Some of her previously published work was included in the Semco Crochet Book issued by a needlework supply company in Melbourne in about 1933.
Australian friends who visited Mary in England told her first biographer, Barbara Jefferis, that she also designed for the London firm Weldon and Co who issued the popular Weldon's Practical Needlework and other fashion and needlework publications. Weldon, along with the other English needlework magazines, did not disclose the names of the designers. However, a few of the Weldon designs with features of her work are in a recent book which brings together all her afternoon tea cloths.
She spent most of the last years of her life in England, occasionally returning to Australia. She was with her sister Harriet at Olinda, Victoria when she died on 13 October 1940.

==Achievements==
Mary's designs spanned different mediums. Her spreadsheets, containing more than 400 designs, demonstrate various patterns used in her wider artistic practise. She was particularly known for her filet or picture crochet.
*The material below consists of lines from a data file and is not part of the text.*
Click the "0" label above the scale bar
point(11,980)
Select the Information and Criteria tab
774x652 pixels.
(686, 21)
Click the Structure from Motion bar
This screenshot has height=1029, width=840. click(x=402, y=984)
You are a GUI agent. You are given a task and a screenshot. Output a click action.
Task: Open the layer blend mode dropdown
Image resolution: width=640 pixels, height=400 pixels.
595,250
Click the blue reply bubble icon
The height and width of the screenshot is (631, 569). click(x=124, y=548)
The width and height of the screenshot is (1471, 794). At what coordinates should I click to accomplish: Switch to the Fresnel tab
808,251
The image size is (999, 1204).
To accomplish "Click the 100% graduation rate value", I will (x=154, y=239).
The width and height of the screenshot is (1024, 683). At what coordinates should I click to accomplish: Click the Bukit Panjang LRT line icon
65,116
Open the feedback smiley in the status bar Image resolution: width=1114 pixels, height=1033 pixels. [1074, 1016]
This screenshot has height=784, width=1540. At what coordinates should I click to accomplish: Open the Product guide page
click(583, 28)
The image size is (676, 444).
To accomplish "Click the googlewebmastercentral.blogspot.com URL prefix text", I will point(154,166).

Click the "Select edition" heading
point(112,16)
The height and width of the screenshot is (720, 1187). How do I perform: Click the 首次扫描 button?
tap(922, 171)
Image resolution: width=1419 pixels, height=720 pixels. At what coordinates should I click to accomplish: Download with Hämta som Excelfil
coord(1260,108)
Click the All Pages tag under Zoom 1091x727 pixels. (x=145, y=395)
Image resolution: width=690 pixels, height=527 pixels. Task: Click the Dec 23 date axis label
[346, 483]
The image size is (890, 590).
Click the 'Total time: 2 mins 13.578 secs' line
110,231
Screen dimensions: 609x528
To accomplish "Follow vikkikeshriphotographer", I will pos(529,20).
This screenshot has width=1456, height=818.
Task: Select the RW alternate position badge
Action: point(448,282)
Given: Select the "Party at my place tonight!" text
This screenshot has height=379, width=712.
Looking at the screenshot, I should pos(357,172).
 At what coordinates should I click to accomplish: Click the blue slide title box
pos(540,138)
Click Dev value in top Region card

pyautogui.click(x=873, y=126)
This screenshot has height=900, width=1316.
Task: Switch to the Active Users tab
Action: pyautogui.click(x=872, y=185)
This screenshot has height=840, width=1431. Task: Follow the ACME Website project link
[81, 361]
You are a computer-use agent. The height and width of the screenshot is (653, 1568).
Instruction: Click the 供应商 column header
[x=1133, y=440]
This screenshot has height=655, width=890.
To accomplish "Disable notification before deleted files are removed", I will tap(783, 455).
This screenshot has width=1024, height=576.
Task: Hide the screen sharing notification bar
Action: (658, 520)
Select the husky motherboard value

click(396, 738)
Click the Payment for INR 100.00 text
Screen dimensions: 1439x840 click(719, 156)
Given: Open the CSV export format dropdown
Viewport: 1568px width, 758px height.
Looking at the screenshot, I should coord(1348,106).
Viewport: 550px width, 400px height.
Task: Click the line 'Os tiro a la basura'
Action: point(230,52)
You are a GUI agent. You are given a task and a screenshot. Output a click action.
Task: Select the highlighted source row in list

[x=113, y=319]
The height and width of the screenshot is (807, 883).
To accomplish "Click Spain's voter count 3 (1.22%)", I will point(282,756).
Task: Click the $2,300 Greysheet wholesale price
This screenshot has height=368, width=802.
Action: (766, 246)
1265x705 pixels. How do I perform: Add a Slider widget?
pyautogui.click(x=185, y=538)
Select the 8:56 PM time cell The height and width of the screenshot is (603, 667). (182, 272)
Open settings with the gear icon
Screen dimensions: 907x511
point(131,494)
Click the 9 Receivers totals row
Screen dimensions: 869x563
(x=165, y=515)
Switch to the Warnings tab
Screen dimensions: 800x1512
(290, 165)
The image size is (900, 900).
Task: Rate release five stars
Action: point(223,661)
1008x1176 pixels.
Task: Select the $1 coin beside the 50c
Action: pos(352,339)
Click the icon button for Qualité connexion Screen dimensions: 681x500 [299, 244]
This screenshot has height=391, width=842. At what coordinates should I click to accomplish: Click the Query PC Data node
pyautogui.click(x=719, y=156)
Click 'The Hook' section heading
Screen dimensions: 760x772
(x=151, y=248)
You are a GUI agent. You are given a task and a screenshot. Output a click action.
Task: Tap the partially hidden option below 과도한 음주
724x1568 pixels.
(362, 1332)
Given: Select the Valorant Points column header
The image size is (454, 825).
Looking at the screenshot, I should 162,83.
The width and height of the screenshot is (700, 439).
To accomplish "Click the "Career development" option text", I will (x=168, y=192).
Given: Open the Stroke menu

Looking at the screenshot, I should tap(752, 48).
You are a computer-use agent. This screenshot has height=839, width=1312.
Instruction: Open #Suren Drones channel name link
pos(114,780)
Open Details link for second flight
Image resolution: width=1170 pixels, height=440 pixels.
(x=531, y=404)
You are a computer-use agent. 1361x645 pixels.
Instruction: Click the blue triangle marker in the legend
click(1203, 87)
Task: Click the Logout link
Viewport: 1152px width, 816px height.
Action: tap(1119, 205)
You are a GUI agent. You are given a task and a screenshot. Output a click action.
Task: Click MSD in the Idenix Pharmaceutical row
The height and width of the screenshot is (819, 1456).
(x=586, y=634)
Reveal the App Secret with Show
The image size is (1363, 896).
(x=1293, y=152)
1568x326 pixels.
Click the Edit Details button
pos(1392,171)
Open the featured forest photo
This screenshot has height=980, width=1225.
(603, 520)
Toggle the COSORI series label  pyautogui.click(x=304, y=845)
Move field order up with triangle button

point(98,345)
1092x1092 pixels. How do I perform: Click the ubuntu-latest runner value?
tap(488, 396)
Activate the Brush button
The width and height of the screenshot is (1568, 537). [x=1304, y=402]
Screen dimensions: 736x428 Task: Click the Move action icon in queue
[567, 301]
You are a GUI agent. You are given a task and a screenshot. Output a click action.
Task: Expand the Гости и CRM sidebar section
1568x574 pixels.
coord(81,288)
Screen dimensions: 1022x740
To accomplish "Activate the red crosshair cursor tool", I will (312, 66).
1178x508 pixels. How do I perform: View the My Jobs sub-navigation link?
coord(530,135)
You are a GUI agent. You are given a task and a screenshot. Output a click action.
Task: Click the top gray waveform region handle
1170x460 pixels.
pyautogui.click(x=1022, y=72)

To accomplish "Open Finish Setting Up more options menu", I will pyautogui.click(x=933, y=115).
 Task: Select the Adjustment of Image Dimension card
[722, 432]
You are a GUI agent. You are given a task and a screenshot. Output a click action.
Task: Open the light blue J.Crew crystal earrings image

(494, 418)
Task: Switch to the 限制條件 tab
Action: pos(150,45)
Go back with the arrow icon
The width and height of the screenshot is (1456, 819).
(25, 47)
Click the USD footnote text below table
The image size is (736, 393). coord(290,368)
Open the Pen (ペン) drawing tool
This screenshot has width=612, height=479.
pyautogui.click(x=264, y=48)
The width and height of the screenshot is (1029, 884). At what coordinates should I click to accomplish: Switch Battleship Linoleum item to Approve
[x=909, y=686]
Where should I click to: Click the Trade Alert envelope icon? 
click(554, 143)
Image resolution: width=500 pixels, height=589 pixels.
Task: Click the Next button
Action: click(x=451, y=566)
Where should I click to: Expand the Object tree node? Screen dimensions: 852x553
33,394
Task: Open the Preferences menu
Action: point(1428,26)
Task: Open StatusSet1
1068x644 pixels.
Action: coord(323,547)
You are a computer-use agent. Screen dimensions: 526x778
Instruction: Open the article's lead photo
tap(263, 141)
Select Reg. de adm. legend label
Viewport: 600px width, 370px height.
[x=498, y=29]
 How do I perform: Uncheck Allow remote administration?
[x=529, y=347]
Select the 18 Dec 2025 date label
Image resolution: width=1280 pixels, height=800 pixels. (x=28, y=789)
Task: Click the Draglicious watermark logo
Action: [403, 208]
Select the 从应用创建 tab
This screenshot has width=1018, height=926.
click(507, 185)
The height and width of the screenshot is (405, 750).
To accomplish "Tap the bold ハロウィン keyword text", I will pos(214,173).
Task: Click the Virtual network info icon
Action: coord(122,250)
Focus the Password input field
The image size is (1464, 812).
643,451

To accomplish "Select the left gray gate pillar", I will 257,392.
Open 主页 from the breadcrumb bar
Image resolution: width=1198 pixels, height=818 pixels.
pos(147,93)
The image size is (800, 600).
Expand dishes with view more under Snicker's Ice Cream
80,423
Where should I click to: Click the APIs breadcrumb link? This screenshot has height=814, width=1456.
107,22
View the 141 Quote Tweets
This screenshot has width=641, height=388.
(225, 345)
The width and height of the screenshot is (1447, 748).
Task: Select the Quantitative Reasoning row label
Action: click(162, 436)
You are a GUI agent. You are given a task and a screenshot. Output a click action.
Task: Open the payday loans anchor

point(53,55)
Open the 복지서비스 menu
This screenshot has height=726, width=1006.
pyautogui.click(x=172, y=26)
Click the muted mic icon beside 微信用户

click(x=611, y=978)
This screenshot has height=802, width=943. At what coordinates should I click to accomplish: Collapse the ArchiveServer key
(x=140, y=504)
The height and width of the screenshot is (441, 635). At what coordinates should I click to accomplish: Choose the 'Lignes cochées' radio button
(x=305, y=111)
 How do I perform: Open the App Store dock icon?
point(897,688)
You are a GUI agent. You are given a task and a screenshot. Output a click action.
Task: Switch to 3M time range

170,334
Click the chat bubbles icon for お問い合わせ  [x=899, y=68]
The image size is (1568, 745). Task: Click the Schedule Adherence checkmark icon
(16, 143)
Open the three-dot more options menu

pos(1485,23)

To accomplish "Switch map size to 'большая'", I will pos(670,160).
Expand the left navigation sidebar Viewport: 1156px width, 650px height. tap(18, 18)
Mary also served as a teacher of techniques.

Mary was an active Secretary of her district's Patriotic League during World War I. She also helped people with speech and hearing difficulties before she closed her school.

==Patterns==
An extensive collection of her patterns is available online. Mary's ten books, more than 30 of her charts, selected magazine articles and as series of spreadsheets are in a high resolution Digital Collection which may be downloaded without charge. Many other designs are in six books on her life and work. Further details including illustrations and descriptions of crochet lace techniques accompany some of the rewritten patterns in these books. A few early patterns not available online are in Everylady's Journal and New Idea held by the State Library Victoria. Details, including page numbers are in the spreadsheets.
Many of her patterns were published in at least two of the three countries in which she worked.

==Recognition of her Contribution to the Social Life of the Nation==
Mary has been acknowledged in various ways:
Obituaries in three Melbourne daily papers, The Age, The Argus and The Herald (Sun), the Australian Home Beautiful magazine and the New York Times.
She is listed in the Australian Dictionary of Biography.
The home she built at Olinda on the outskirts of Melbourne is heritage listed.
A street has been named after her in Gungahlin, a suburb of Canberra.
She was included along with 40 other needlewomen and designers in a comprehensive work on 500 Australian women artists.